Please set down each line of the material exactly.
____ DATASET ENTRIES
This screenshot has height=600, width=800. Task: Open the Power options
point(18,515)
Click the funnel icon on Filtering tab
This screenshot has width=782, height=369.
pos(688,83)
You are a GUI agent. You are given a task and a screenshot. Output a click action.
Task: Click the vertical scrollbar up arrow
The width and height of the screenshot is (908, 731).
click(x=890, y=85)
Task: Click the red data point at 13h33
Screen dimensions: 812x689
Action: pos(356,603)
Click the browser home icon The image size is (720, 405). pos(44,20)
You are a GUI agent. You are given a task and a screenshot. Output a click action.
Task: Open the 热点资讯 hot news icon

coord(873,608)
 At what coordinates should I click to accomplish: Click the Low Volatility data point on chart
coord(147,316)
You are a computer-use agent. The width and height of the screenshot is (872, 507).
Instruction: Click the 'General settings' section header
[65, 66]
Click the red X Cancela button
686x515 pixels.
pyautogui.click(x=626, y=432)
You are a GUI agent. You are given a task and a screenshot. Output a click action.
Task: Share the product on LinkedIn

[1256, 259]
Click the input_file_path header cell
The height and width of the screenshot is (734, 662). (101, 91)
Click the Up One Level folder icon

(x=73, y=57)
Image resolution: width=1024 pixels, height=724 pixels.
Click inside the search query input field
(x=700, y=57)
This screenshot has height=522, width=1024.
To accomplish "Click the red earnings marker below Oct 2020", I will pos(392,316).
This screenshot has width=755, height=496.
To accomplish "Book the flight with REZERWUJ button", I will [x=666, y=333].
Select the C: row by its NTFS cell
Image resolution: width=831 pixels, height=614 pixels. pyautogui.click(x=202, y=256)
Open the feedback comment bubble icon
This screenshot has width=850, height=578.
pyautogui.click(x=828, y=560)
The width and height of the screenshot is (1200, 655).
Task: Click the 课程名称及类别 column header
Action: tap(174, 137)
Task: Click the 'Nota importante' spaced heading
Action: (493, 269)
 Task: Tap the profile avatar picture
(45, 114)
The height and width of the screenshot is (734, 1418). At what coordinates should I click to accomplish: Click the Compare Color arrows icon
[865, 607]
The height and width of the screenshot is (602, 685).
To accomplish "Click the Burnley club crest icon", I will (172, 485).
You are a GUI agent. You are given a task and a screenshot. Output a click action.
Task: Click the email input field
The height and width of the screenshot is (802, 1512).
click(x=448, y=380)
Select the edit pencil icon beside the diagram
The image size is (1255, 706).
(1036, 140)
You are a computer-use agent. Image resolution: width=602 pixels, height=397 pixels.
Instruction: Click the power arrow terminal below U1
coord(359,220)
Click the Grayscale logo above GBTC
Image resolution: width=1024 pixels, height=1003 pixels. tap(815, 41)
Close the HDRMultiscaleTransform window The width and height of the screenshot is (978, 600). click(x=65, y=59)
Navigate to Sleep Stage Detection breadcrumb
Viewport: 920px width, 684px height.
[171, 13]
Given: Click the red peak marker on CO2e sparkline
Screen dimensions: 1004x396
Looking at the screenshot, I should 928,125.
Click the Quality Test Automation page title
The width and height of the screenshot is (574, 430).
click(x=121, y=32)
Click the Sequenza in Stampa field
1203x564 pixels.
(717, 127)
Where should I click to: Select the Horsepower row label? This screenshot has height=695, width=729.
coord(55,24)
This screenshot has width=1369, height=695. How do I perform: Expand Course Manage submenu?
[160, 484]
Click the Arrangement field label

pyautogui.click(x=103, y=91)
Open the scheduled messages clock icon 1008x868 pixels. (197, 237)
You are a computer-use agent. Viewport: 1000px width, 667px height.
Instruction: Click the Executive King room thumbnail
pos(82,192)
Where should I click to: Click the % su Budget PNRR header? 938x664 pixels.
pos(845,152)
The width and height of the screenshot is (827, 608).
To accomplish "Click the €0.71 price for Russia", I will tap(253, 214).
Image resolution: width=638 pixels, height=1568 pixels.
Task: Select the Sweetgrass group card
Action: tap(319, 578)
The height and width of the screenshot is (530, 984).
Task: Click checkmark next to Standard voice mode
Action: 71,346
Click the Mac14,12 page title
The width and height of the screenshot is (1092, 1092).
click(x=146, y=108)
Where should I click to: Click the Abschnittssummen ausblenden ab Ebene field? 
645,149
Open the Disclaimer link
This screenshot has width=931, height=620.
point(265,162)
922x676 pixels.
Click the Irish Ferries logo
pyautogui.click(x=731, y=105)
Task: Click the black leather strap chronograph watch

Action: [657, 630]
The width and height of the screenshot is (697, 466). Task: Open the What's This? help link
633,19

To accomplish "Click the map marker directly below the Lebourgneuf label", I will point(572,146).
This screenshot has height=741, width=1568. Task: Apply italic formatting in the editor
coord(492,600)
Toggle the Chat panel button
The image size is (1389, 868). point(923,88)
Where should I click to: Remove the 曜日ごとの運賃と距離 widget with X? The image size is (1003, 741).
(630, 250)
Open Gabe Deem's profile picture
________
▶ [COMPLETED TASK]
This screenshot has height=600, width=800. Task: Open the Power options
point(18,515)
Click the funnel icon on Filtering tab
This screenshot has width=782, height=369.
pos(688,83)
You are a GUI agent. You are given a task and a screenshot. Output a click action.
Task: Click the vertical scrollbar up arrow
The width and height of the screenshot is (908, 731).
click(x=890, y=85)
Task: Click the red data point at 13h33
Screen dimensions: 812x689
Action: pos(356,603)
Click the browser home icon The image size is (720, 405). pos(44,20)
You are a GUI agent. You are given a task and a screenshot. Output a click action.
Task: Open the 热点资讯 hot news icon

coord(873,608)
 At what coordinates should I click to accomplish: Click the Low Volatility data point on chart
coord(147,316)
You are a computer-use agent. The width and height of the screenshot is (872, 507).
Instruction: Click the 'General settings' section header
[65, 66]
Click the red X Cancela button
686x515 pixels.
pyautogui.click(x=626, y=432)
You are a GUI agent. You are given a task and a screenshot. Output a click action.
Task: Share the product on LinkedIn

[1256, 259]
Click the input_file_path header cell
The height and width of the screenshot is (734, 662). (101, 91)
Click the Up One Level folder icon

(x=73, y=57)
Image resolution: width=1024 pixels, height=724 pixels.
Click inside the search query input field
(x=700, y=57)
This screenshot has height=522, width=1024.
To accomplish "Click the red earnings marker below Oct 2020", I will pos(392,316).
This screenshot has width=755, height=496.
To accomplish "Book the flight with REZERWUJ button", I will [x=666, y=333].
Select the C: row by its NTFS cell
Image resolution: width=831 pixels, height=614 pixels. pyautogui.click(x=202, y=256)
Open the feedback comment bubble icon
This screenshot has width=850, height=578.
pyautogui.click(x=828, y=560)
The width and height of the screenshot is (1200, 655).
Task: Click the 课程名称及类别 column header
Action: tap(174, 137)
Task: Click the 'Nota importante' spaced heading
Action: (493, 269)
 Task: Tap the profile avatar picture
(45, 114)
The height and width of the screenshot is (734, 1418). At what coordinates should I click to accomplish: Click the Compare Color arrows icon
[865, 607]
The height and width of the screenshot is (602, 685).
To accomplish "Click the Burnley club crest icon", I will (172, 485).
You are a GUI agent. You are given a task and a screenshot. Output a click action.
Task: Click the email input field
The height and width of the screenshot is (802, 1512).
click(x=448, y=380)
Select the edit pencil icon beside the diagram
The image size is (1255, 706).
(1036, 140)
You are a computer-use agent. Image resolution: width=602 pixels, height=397 pixels.
Instruction: Click the power arrow terminal below U1
coord(359,220)
Click the Grayscale logo above GBTC
Image resolution: width=1024 pixels, height=1003 pixels. tap(815, 41)
Close the HDRMultiscaleTransform window The width and height of the screenshot is (978, 600). click(x=65, y=59)
Navigate to Sleep Stage Detection breadcrumb
Viewport: 920px width, 684px height.
[171, 13]
Given: Click the red peak marker on CO2e sparkline
Screen dimensions: 1004x396
Looking at the screenshot, I should 928,125.
Click the Quality Test Automation page title
The width and height of the screenshot is (574, 430).
click(x=121, y=32)
Click the Sequenza in Stampa field
1203x564 pixels.
(717, 127)
Where should I click to: Select the Horsepower row label? This screenshot has height=695, width=729.
coord(55,24)
This screenshot has width=1369, height=695. How do I perform: Expand Course Manage submenu?
[160, 484]
Click the Arrangement field label

pyautogui.click(x=103, y=91)
Open the scheduled messages clock icon 1008x868 pixels. (197, 237)
You are a computer-use agent. Viewport: 1000px width, 667px height.
Instruction: Click the Executive King room thumbnail
pos(82,192)
Where should I click to: Click the % su Budget PNRR header? 938x664 pixels.
pos(845,152)
The width and height of the screenshot is (827, 608).
To accomplish "Click the €0.71 price for Russia", I will tap(253, 214).
Image resolution: width=638 pixels, height=1568 pixels.
Task: Select the Sweetgrass group card
Action: tap(319, 578)
The height and width of the screenshot is (530, 984).
Task: Click checkmark next to Standard voice mode
Action: 71,346
Click the Mac14,12 page title
The width and height of the screenshot is (1092, 1092).
click(x=146, y=108)
Where should I click to: Click the Abschnittssummen ausblenden ab Ebene field? 
645,149
Open the Disclaimer link
This screenshot has width=931, height=620.
point(265,162)
922x676 pixels.
Click the Irish Ferries logo
pyautogui.click(x=731, y=105)
Task: Click the black leather strap chronograph watch

Action: [657, 630]
The width and height of the screenshot is (697, 466). Task: Open the What's This? help link
633,19

To accomplish "Click the map marker directly below the Lebourgneuf label", I will point(572,146).
This screenshot has height=741, width=1568. Task: Apply italic formatting in the editor
coord(492,600)
Toggle the Chat panel button
The image size is (1389, 868). point(923,88)
Where should I click to: Remove the 曜日ごとの運賃と距離 widget with X? The image size is (1003, 741).
(630, 250)
Open Gabe Deem's profile picture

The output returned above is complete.